Input device 120 may include a keyboard, a pointing device, or other input device. Output device 150 may include one or more conventional mechanisms that output information, including one or more display monitors, or other output devices. Communication interface 180 may include a transceiver for communicating via one or more networks via a wired, wireless, fiber optic, or other connection.

The computing platform 100 may perform various functions in response to processor 160 executing sequences of instructions contained in a tangible machine-readable medium, such as, for example, memory 130, ROM 140, storage device 170, or other medium. Such instructions may be read into memory 130 from another machine-readable medium or from a separate device via communication interface 180.

FIG. 2 is a simplified functional block diagram of an IDE 200 that is operable as one or more applications on the computing platform 100 (FIG. 1). IDEs are generally utilized to implement a programming environment that includes various tools to facilitate the development of code used in programs, applications, and other software solutions.
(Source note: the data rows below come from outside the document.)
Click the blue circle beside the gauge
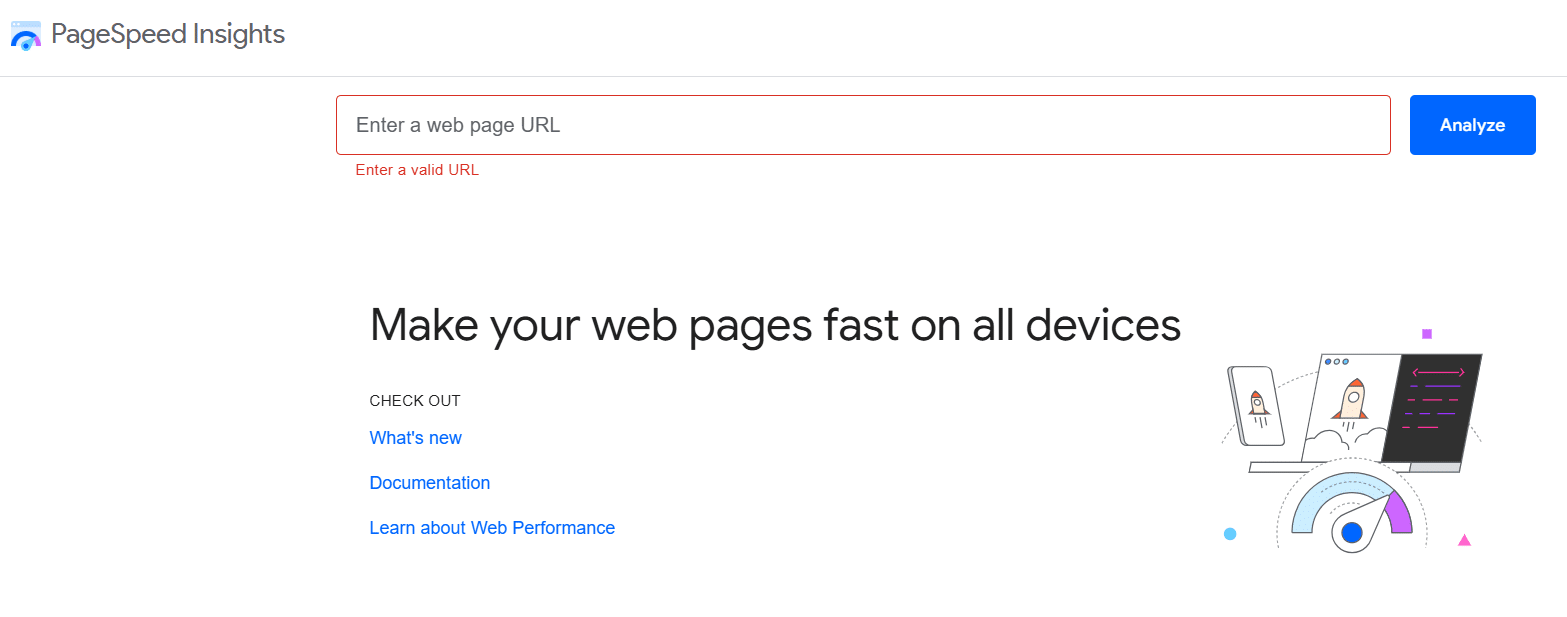(1230, 536)
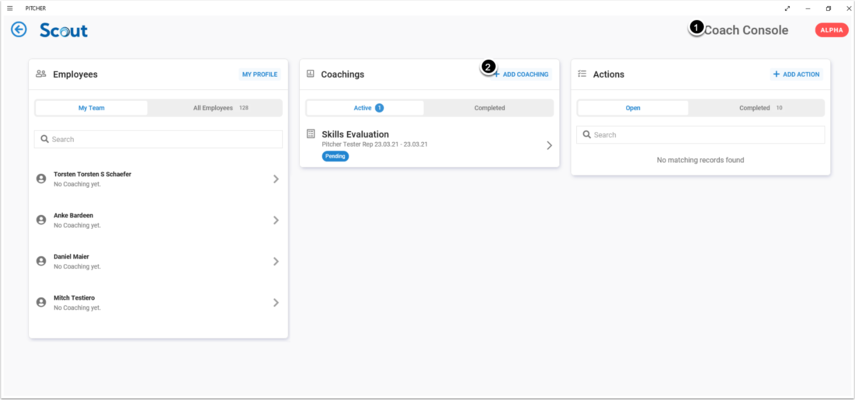
Task: Open the hamburger menu in title bar
Action: (9, 7)

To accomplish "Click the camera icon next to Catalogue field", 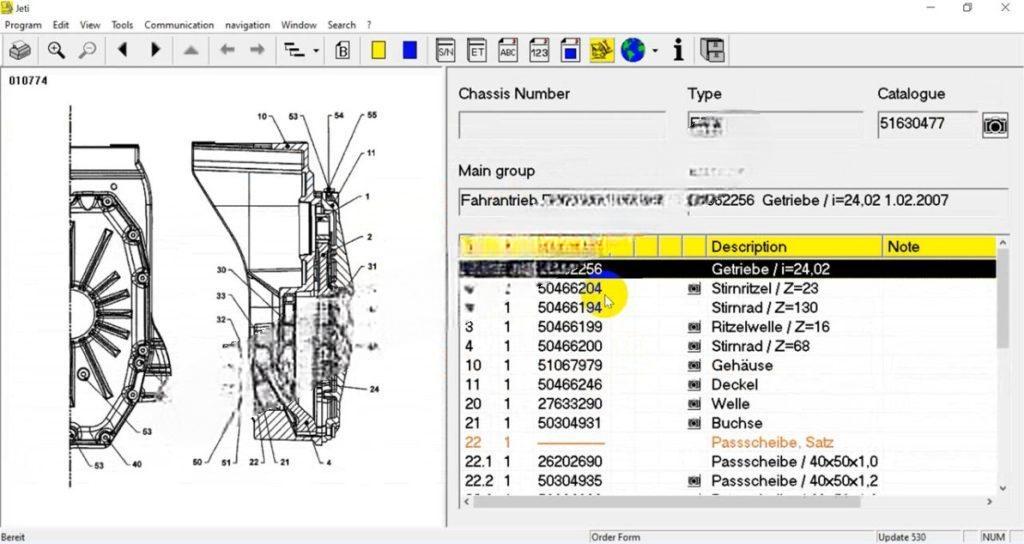I will 994,125.
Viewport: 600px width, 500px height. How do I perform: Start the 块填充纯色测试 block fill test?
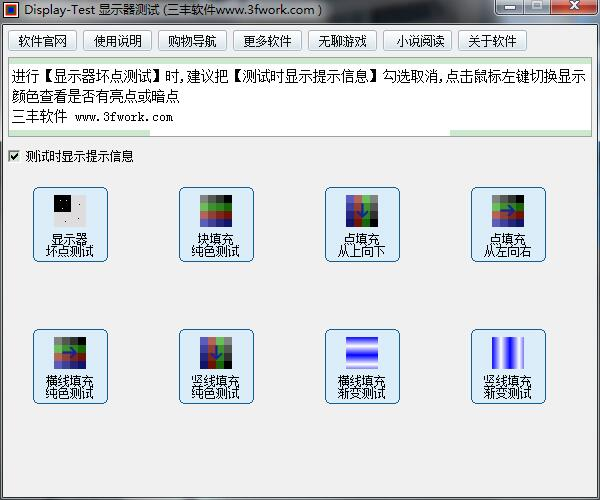pyautogui.click(x=216, y=225)
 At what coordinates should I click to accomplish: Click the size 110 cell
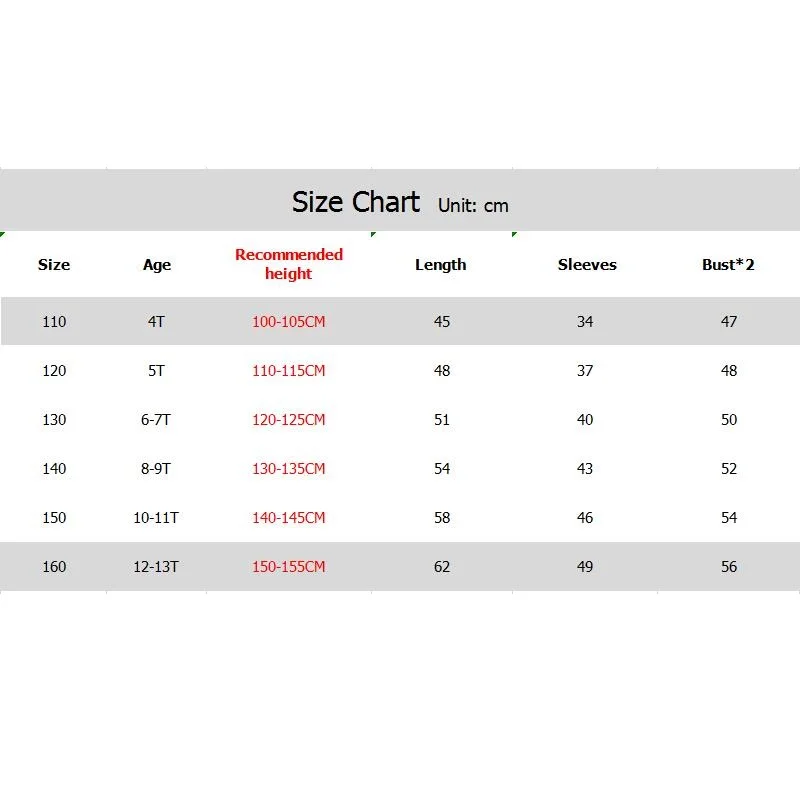coord(54,321)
IDEs typically enable programmers to write and edit source code, see errors in code construction or syntax, automate repetitive tasks and the building of code assemblies, browse class structures, compile the source code into target code (e.g., JavaScript, low-level assembly language, binary object code, etc.), and the like. In addition, some IDEs provide code templates, macros and other utilities; automatically create classes, methods, and properties; support code re-factoring; and support tools for collaboration among development team members and project management, among other features.

IDE 200 in this example includes a user interface 206 (which is typically implemented as a graphical user interface or “GUI”) that exposes development tools to a programmer, including a code editor 211, automation system 220, and project system 228. These tools are typically utilized to enable the programmer to readily generate source code 231 in some human-readable computer programming language (e.g. C#, Visual Basic, .NET programming language, etc.). Source code 231 is compiled by the compiler 238 into target code 241. As shown, the compiler 238 is coupled to the user interface 206 to expose errors to the programmer that may occur during compilation of the source code 231.

The code editor 211 is arranged to enable source code to be written and edited and will often include features to speed up input of source code such as syntax highlighting, automated completion, and bracket matching functionality. The code editor 211 may also check syntax of the code on-the-fly as it is typed in some implementations. The automation system 220 is configured to automate some of the tasks encountered when developing software. The automation system 220 may include scripting or other automation tools to automate linking and compiling processes, for example, by performing scripted calls to the compiler 238.

The IDE 200 also supports a debugger 246 that typically enables the programmer to observe run-time behavior of a program and locate logical and/or semantic errors in the code. For example, the debugger 246 allows the programmer to break, or suspend, execution of the program to examine the code, evaluate and edit variables in the program, view registers and instructions created from the source code 231, and view the memory space used by the program. Although debuggers can be implemented as standalone functionality, in this example the debugger 246 is accessed via the commonly-utilized user interface 206 in the IDE 200. Some debuggers are configured to work with code at various stages in development, for example as source code (as indicated by arrow 250) and/or as target code (as indicated by arrow 252).

As shown in FIG. 3, the project system 228 is coupled to interact with external items 305 that may be needed or helpful for the programmer to create the desired code. For example, programmers frequently utilize portions of code that is written by other developers which they can link into their own programs. The external items 305, in this example, include files 305₁, references 305₂, data connections 305₃, libraries 305₄, and other items 305_N. However, it is emphasized that the items are intended to be illustrative and that other external items can be utilized depending upon the requirements of the specific implementation.

FIG. 4 shows details of the compiler 238 deployed in the IDE 200 (FIG. 2) that is utilized to transform high-level source code 231 into target code 241 such as assembly language, binary object code, or script such as JavaScript. Compiler 238 in this example includes a variety of functional components including a lexical analyzer 406, parser 410, and type checker 416 (which are arranged in what is typically called the “front end” of the compiler 238), and a code generator 423 (which is arranged in the “back end” of the compiler 238).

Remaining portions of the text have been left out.